Indeed, the Gulf is one of Control Risks’ biggest markets. “The UAE, Saudi Arabia and Qatar are some of our busiest markets and the concern is mainly reputational,” Yazbak says, adding that companies are carrying out more pre-transaction due diligence now.

Companies are keen to understand the financial standing of their Gulf partners and how they are funded and to ensure they do not have links to countries such as Syria and Iran, which would expose them to sanction risk.

They are also keen to have a greater understanding of how Gulf businesses are founded, their company structures and their business connections. Such knowledge will help investors avoid a future breakdown in relations that could see businesses fail and projects grind to a halt.

The use of insurance in the Middle East is also growing as a means of mitigating risks.

“Until relatively recently, the Middle East was one of the most underinsured regions in the world, but this is rapidly changing and demand is unquestionably on the increase,” says Darren Jacobs, head of global corporate, Middle East, at Zurich Insurance, based in Dubai. “By far the two biggest markets in the region are the UAE and Saudi Arabia.”

Election risk

This year has also exposed investors to risks surrounding changes in government, with elections having taken place or due to take place in several countries in the region.  

The widely predicted appointment of ex-army chief Abdul Fattah al-Sisi as Egypt’s new president in June was seen by many as a step towards improving the country’s operating environment. 

Al-Sisi is generally perceived as a military strongman with the right leadership skills to put the country back on track.

Yet Kamphuisen says the new regime has engineered a “false sense of security”, with not enough done yet to tackle the socio-economic problems that fuelled the last two revolutions.

“There has been a security crackdown and a form of police state has been reinstated,” he says.
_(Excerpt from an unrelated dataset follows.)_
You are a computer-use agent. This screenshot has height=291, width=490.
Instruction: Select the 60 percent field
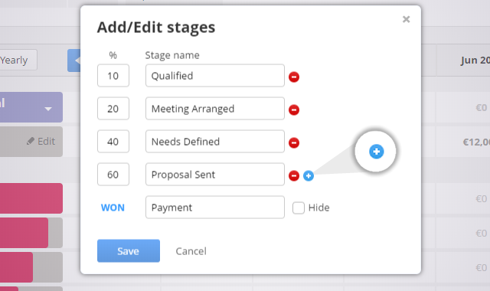click(113, 175)
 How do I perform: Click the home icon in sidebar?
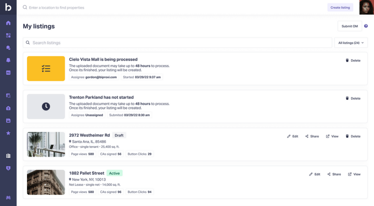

The underlying tensions between the secular parts of society and the Muslim Brotherhood-supporting population persist.

“Our outlook for Egypt is not that positive. Clients will also be interested in such a large market, but interest has not been as great as we thought,” he adds.

Tunisia is preparing for parliamentary and presidential elections at the end of the year, but its shift to democracy could be thrown off course by problems such as high unemployment and strikes.

The threat of terror attacks also persists, particularly after the assassination of two politicians last year.

Social malaise

Social disparity and unemployment are also factors to be considered by investors, as they can indicate the likelihood of civil unrest.

Widening gaps between rich and poor fuelled the discontent that led to the 2011 uprisings.

Unemployment in Egypt is running at about 13.4 per cent, with most of those without work aged between 15 and 29. In Tunisia, joblessness is about 15 per cent. A lack of jobs is also a major problem in the GCC, with Saudi Arabia’s unemployment rate estimated at 11.5 per cent.

The Washington-based IMF warned in its regional outlook for 2014, released in April, of the importance of creating jobs in the private sector.  

“On current trends, there may only be enough private sector jobs in the GCC for one third of nationals entering the labour market,” the report read.

According to the World Economic Forum’s annual Global Risk Report, released earlier this year, unemployment is one of the biggest global risks that could cause a significant negative impact on countries.

The Mena region is ridden with complex, intertwined risks, from the obvious threat of terrorism and war to the hidden dangers of corruption and bribery. Sometimes it is the less evident risks that require the greater attention.